= Wyzeman Marshall =

American actor, educator and theatre manager (1816–1896)

Wyzeman Marshall (Hudson, New Hampshire, September 26, 1816 – December 6, 1896) was a stage actor in New York City and Boston between the 1820s and 1870s, as well as a teacher of oration and elocution. He often shared the same stage with Edwin Booth, brother of Abraham Lincoln assassin John Wilkes Booth.

==Ccareer==
In the 1850s, Wyzeman taught oratory at the Norway Liberal Institute in Massachusetts. Among his students was the painter Darius Cobb.

From 1858 to 1860, he was a "Past Junior Grand Warden" with St. John's Lodge, a Freemason organization in Boston.

Sometime in the early 1860s, Marshall managed the Howard Athenaeum in Boston.

In 1863 and 1864, the Boston Theater was under the Marshall's management.

The Waltham Sentinel (in Waltham, Massachusetts) reported on January 25, 1867, about a Rumford Institute lecture by Marshall, "the well-known Shakesperian [sic] actor".

Between 1867 and 1874, Marshall was a regular lecturer at the Salem Lyceum where he was often on the same bill as Frederick Douglass, Ralph Waldo Emerson and Oliver Wendell Holmes Sr.

From the Harvard News: "Secure your tickets for the grand musical and literary entertainment at Union Hall, Thursday evening, Jan. 17, 1884, at Brock and Leavitt's. Talent-Germania Orchestra; Thomas Henry, cornetist; Wyzeman Marshall, elocutionist; Mrs. E. A. Taylor, soprano; Lotos Glee Club."

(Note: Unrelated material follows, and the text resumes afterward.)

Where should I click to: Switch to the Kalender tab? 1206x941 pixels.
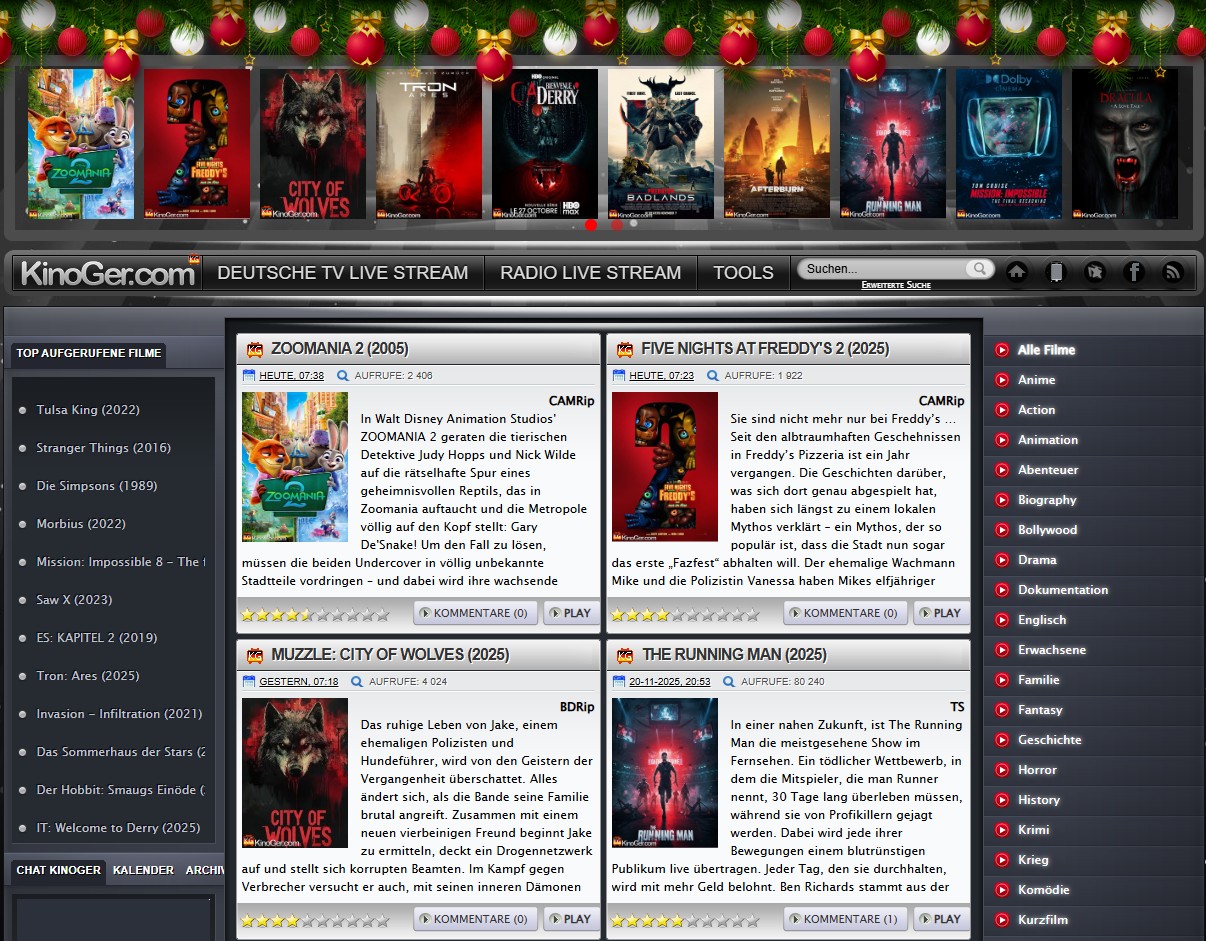[143, 870]
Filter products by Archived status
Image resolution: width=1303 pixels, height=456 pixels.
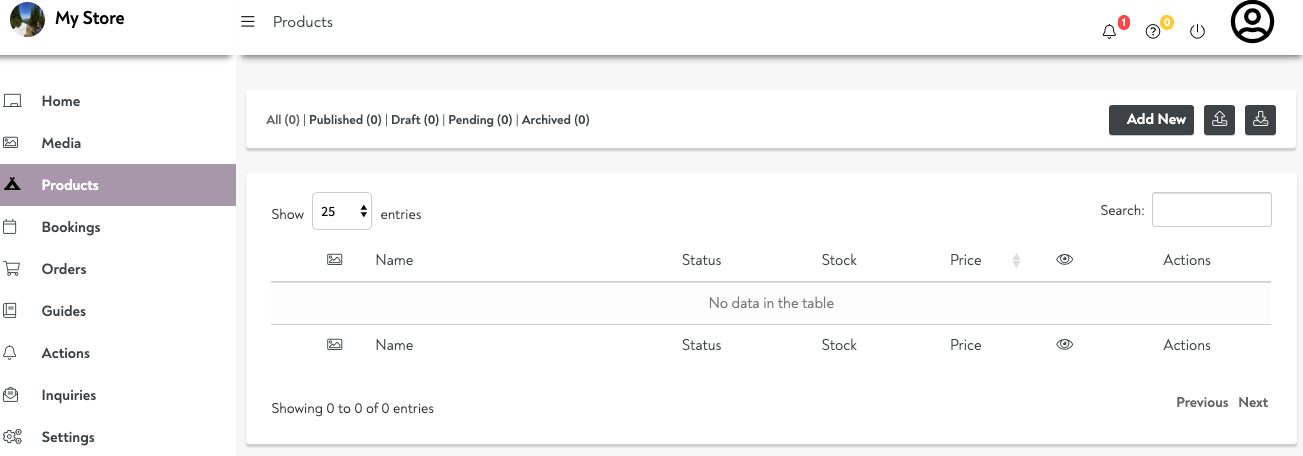pyautogui.click(x=555, y=120)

On December 4, 1896, The New York Times reported: "Wyzeman Marshall, the actor, Dying." He was referred to as a veteran actor and teacher of elocution.

== Actresses who studied under Marshall ==
- Charlotte Blair Parker (1858–1937)

== Family ==
Marshall had a brother, Leonard Marshall, who published a book in 1854, titled Hunter's Glee, dedicated to Wyzeman. Containing many references in the German language, the book included music composed by Leonard.